Exercise requirements = Find the lines holding the string "will" in the data, then copy all of them.

Excerpted data =

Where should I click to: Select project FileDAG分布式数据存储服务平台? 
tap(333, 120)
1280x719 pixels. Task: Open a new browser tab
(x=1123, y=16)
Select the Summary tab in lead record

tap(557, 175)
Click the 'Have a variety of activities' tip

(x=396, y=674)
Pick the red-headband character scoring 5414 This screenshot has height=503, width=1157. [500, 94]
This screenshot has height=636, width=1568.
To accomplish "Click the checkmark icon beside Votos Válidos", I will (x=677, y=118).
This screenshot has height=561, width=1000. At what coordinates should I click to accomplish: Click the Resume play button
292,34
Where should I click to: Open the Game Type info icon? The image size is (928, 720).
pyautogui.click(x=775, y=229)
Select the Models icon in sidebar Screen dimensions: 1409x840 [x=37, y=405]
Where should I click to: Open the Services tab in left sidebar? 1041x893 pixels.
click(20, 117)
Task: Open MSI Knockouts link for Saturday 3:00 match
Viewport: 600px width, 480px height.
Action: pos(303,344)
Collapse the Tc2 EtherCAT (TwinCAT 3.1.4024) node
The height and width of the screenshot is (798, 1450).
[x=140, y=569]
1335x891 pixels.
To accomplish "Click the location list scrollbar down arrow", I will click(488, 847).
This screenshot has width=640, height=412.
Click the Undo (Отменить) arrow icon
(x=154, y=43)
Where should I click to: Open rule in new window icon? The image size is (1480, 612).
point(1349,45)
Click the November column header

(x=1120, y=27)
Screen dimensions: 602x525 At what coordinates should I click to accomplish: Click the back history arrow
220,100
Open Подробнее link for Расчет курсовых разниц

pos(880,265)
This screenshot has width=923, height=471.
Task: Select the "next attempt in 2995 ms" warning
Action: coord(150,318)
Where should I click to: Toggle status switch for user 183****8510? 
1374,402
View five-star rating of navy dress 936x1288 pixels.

Exercise result =
To accomplish "Click the checkmark icon beside Votos Válidos", I will (x=677, y=118).
To accomplish "Click the location list scrollbar down arrow", I will click(488, 847).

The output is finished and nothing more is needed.